## SELECTED EXTRACT

Brief description of the Drawings

Figure 1 illustrates a spray head of the art. Particularly one designed for use with an aerosol container and further particularly designed for use in an automatic aerosol dispenser device, such as Air Wicks Freshmatic® device.

Figure 2 shows a profile view of the spray head of Figure 1.

Figure 3 illustrates a front face of an end-cap of a spray head of the present invention showing grooves for wicking liquid residues.

Figure 4 illustrates an alternative view of the spray head depicted in Figure 3 showing how rib features may retain liquid droplets and grooved section may.

Figure 5 illustrates a complete spray head of the present invention showing an end-cap with grooves and ribs.

Detailed description of the invention Aerosol formulations are widely used to disperse active ingredients into the air or onto a surface to be treated.

Figures 1 and 2 show a well-known type of spray head used for aerosol formulations delivered by automatic dispensing devices. For example, the well-known FreshMatic® devices and refills from the Air Wick® brand. For the purposes of the present invention the terms "spray head", "outlet head" and "actuator" may be considered to be interchangeable. The actuators may have further internal technical features desirable for good spray performance.

The valve stem for the aerosol canister can be inserted into opening 2 of inlet section 3. The fluid channel passes through the spray head via an outlet section 4 including an end-cap 5 to emerge at opening/spray outlet 6. The fluid generally exits the spray head at right angles to the valve stem and this is usually in a horizontal direction as the aerosol canisters are inserted vertically into the automatic dispensing devices. These prior art spray heads work very efficiently with normal aerosol formulations that utilise liquefied gaseous propellants, such as butane. These formulations disperse very readily into the air due to the vaporisation of the liquefied propellants and leave little trace or residues.

The use of liquefied gas propellants is increasingly undesirable, both in economic and environmental terms. There is an increasing drive to replace these formulations with compressed air aerosol formulations.

## RECORD SET
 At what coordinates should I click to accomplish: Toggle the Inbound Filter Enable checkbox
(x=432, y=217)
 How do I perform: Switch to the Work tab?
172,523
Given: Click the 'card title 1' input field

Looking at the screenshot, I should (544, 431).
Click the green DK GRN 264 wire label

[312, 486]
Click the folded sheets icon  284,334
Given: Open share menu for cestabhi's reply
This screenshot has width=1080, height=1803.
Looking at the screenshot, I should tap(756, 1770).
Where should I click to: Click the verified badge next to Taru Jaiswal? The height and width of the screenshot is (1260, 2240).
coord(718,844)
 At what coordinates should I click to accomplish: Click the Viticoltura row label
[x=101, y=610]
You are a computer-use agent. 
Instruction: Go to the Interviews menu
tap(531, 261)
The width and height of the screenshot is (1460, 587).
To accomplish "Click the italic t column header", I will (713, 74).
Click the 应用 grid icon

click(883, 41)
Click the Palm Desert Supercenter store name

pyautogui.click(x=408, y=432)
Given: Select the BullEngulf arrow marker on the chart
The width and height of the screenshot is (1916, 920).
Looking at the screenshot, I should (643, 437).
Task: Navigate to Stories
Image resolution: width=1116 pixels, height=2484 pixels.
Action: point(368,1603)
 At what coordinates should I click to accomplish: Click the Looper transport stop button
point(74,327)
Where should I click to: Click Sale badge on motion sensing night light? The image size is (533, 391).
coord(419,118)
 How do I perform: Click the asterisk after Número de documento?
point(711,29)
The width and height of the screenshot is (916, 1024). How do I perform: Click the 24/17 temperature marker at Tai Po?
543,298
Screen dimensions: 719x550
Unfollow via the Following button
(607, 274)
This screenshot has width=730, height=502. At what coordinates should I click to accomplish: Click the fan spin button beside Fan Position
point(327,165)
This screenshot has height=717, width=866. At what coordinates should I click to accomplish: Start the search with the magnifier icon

## CHALLENGES
- A) Decide whether each statement agrees with the text on aerosol spray heads. For each, answer yes or no and quote the words of the text that settle it. (i) The text treats "spray head" and "actuator" as interchangeable terms. (ii) Fluid generally leaves the spray head parallel to the valve stem. (iii) Prior art spray heads perform poorly with formulations that use liquefied gaseous propellants.
- B) Extend the text on aerosol spray heads, picking up after its final sentence.

## TASK-BY-TASK RESULTS
- A)
(i) Yes: "For the purposes of the present invention the terms "spray head", "outlet head" and "actuator" may be considered to be interchangeable."
(ii) No: "The fluid generally exits the spray head at right angles to the valve stem"
(iii) No: "These prior art spray heads work very efficiently with normal aerosol formulations that utilise liquefied gaseous propellants, such as butane."

- B)
However the switch is not without significant technical challenge, requiring modifications not only to the formulations themselves but to the valves and actuators (spray heads) to compensate for the different pressures and modes of action. The compressed air is not dispersed within the formulation to be dispensed (as the LPG propellants are) but may be contained within a bag in the canister or simply sits above the formulation. Without the liquefied gas propellants the applicants have found that the aerosol compositions are not as readily dispersed and form much bigger particle/droplet sizes. Over time and multiple sprays this can build up liquid on the spray heads. This then forms droplets that can fall from the spray head onto the surface the devices are standing on.

These droplets can cause staining to those surfaces as particularly fragrance compositions can comprise aggressive chemical components.

Figure 5 illustrates a spray head of the present invention which is designed to over-come this problem. Figures 3 and 4 illustrate a close up on the front face of the endcaps of spray heads of the present invention.

The invention comprises modifications to the front surface of the end-caps 5 of the spray heads.

The present invention is not limited by the size and shape of end-cap 5 used on the spray head. Any shape or profile of end-cap will work. Particularly preferred profiles are round, more preferably circular or oval. The surface shape of the endcap is not limited in this invention. Preferred surface shapes of the endcaps are preferably flat or convex. The spray heads of the present invention comprise grooves in the front face of end-cap 5, adjacent the second end of fluid channel 6. These grooves are designed to wick fluids remaining on the surface of the end-cap post spray. The grooves help to disperse and evaporate this excess fluid prior to droplet formation.

The grooves may be between 0.1 and 5 mm deep on the surface of the end-cap. Preferably the grooves are between 0.1 and 3 mm deep, more preferably between 0.2 and 1.5 mm deep and most preferably between 0.3 mm and 1 mm deep.

The grooves may form a symmetrical pattern around the fluid exit, second end of the fluid channel 6.

For the purposes of the present invention the term "second end of the fluid channel" 6 is interchangeable the term "spray outlet" 6.

The grooves may be present in one continuous portion of the surface of the end-cap 5. Alternatively the grooves may be present in two or more distinct portions of the surface of the end-cap 5.

To aid the efficacy of the grooves it is also preferable modify at least a portion of the surface of the end cap to encourage maximum wetting. This may be achieved by making the surface more hydrophilic. The surface modification may be achieved by using a completely different material for this portion of the end-cap 5. Alternatively it may comprise a surface treatment of the material of the end-cap 5.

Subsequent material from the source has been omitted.